Он отвернул полу чекменя и из кармана шаровар с лампасами, в которых казачьи урядники так похожи на генералов, достал небольшую кипу бумажек. Порывшись в них, он вынул литографированный листок и подал мне.

— В этом вас не поименовывают, — сказал он, — а в других прочих не того… не хвалят… Что же делать? Промашку вы дали. Не следовало тогда трогать этот казацкий вопрос. Все равно ничего доброго не вышло. Мы сказали: «Пускай будет, как есть. На то есть воля начальства. Какие же мы граждане, если начальству подчиняться не будем?» Вот нас за это и одобряют все господа…

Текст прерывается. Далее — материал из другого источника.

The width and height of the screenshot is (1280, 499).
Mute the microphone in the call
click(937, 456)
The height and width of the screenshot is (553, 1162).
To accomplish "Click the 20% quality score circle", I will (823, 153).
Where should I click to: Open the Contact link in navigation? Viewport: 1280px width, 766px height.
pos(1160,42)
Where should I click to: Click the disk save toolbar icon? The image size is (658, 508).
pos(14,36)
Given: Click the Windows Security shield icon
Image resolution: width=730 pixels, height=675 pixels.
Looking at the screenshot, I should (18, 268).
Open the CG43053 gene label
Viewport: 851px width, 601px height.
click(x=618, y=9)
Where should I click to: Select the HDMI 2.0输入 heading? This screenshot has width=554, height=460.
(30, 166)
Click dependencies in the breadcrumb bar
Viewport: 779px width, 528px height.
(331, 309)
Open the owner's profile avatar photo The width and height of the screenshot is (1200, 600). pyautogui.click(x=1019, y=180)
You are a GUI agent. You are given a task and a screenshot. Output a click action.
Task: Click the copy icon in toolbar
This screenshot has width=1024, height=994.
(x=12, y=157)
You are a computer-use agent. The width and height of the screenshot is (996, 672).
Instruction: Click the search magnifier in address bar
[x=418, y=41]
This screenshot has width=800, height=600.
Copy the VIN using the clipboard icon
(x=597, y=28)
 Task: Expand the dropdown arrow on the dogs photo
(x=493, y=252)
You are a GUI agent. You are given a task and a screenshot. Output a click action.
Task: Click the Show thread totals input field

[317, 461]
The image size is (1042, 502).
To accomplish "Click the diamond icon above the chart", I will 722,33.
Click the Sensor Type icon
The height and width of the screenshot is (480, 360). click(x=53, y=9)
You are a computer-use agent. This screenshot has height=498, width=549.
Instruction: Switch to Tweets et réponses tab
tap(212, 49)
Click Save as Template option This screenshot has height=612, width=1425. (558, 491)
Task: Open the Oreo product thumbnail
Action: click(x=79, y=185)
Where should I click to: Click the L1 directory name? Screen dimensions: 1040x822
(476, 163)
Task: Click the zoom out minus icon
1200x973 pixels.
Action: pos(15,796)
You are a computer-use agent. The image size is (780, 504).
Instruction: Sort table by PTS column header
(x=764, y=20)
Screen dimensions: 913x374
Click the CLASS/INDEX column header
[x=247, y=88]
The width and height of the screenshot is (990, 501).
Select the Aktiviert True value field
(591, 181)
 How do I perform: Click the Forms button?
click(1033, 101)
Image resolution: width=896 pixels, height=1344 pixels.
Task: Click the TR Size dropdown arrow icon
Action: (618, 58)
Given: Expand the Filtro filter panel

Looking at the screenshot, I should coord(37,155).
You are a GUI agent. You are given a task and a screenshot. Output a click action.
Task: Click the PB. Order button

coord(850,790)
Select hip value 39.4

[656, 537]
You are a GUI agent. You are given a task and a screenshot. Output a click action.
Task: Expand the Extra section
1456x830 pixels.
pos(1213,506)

Я просмотрел поданный мне моим собеседником листок. Это была копия одного из тех приговоров, которые всякими способами добывались у станиц окружным начальством, с целью ввести в заблуждение другое, более важное начальство, обеспокоенное брожением среди казачьего населения. Целый ряд подобных приговоров изрекал нам анафему — мне и трем моим товарищам — за то, что мы внесли в Государственную думу запрос о законности нынешней доблестной службы казаков внутри империи. И несмотря на эту анафему, нас, крамольников, ждали всюду по станицам, нас окружали тысячи простых людей, просили говорить о Думе, слушали с трепетно-жадным вниманием каждое наше слово и, в конце концов, предлагали защиту на случай ареста, предлагали сами, по собственной инициативе.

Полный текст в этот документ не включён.